27% of small businesses say that bad weather conditions have posed a serious threat to their survival. With the weather across the UK turning cold and stormy, here are our top three tips to see you through until Spring.
1. Don’t be a Grinch
It’s reasonable to expect your employees to make an effort to get to the office and, strictly speaking, you aren’t legally obliged to pay them for (non-vacation) days on which they don’t work.
That said, you certainly shouldn’t be putting pressure on anyone to endanger themselves in the process. Plus, if your employees work regular hours for a regular salary, you can’t legally dock payment without warning. Just leaving “snow days” out of staff pay packets without prior warning could land you in serious trouble.
What’s more, if employees have to stay at home because of school closures or other disruptions to childcare, they are still entitled to unpaid dependents leave, and if you close the office and ask staff not to come in, you are still responsible for paying them for the hours they were supposed to work.
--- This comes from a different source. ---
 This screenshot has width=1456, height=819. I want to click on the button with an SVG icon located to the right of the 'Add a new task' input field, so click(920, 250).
In short, it’s a messy business, and punishing stressed employees that are struggling with factors beyond their control will certainly not win you any loyalty – especially in the run up to Christmas. Be understanding, try to find alternative options such as working from home, and make it clear that you are on the same side. Only consider cutting pay if and when you absolutely have to in order to survive.
2. Create a bad weather back up plan
Part of the reason why extreme weather conditions are so damaging is simply the chaos, confusion and panic they create. Having a set policy in place not only reduces arguments with staff over what is expected of them but means you can handle issues smoothly, with minimal loss of productivity.
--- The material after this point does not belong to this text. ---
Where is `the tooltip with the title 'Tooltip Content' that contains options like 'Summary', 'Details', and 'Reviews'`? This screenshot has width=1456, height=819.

“Businesses in northern and western parts of the UK have been seriously put to the test by the recent storms, with some experiencing a complete loss of power to their premises. Much as this will cause problems, in this day and age it shouldn’t bring them to their knees,” says Kate O’Brien, Marketing Director at Daisy Group.
“Businesses must ensure they have a disaster recovery plan in place so that, should inclement weather or power failures affect them, staff can work from alternative premises or from home. Investing in a cost-effective back-up plan may seem like an unnecessary expense, but productivity grinding to a complete halt can cause irreparable and long-term damage.”
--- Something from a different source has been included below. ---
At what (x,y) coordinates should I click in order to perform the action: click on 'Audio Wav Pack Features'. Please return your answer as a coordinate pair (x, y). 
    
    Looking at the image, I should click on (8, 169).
Your bad weather back-up plan should explain what employees can expect from you, and you from them, if adverse weather conditions affect their ability to get in – including issues surrounding pay. It should outline the kind of situations in which employees should stay at home or work from another location, explain which roles can be carried out from home and what kind of IT support will be available. Importantly, it should also explain who will notify the team (and how) if the office has to be closed for any reason, including a cut-off time for notifying them. Once you’ve created your policy, make sure that staff are familiar with it – and that you stick to it!
3. Keep everything safe
It’s not just productivity that can be affected by weather disasters. Floods, storms and even power cuts can pose a physical threat to your business, too.
In addition to a decent insurance policy to protect your office technology and furniture, you will need to take measures to protect your most important assets – your, and your clients’ data. It sounds obvious, but it really is essential to back up all of your data on a regular basis – and, just as importantly, to store your backup drives somewhere safe offsite. It’s amazing how many companies keep their backups in the office, where they are just as vulnerable to disaster (including fires and theft) as the original copies. It’s also well worth exploring cloud storage options, which have the added benefit of opening up homeworking options in an emergency.
… Finally, as stressful as it can be to deal with the uncertainties of bad weather, it’s not all bad news. According to the Quarterly Survey of Small Businesses, three-fifths of young businesses say that being hit by an external crisis has helped to make them more robust in the long run. So, don’t despair: be as flexible and resilient as you can to weather the crisis, and use the experience to learn and improve.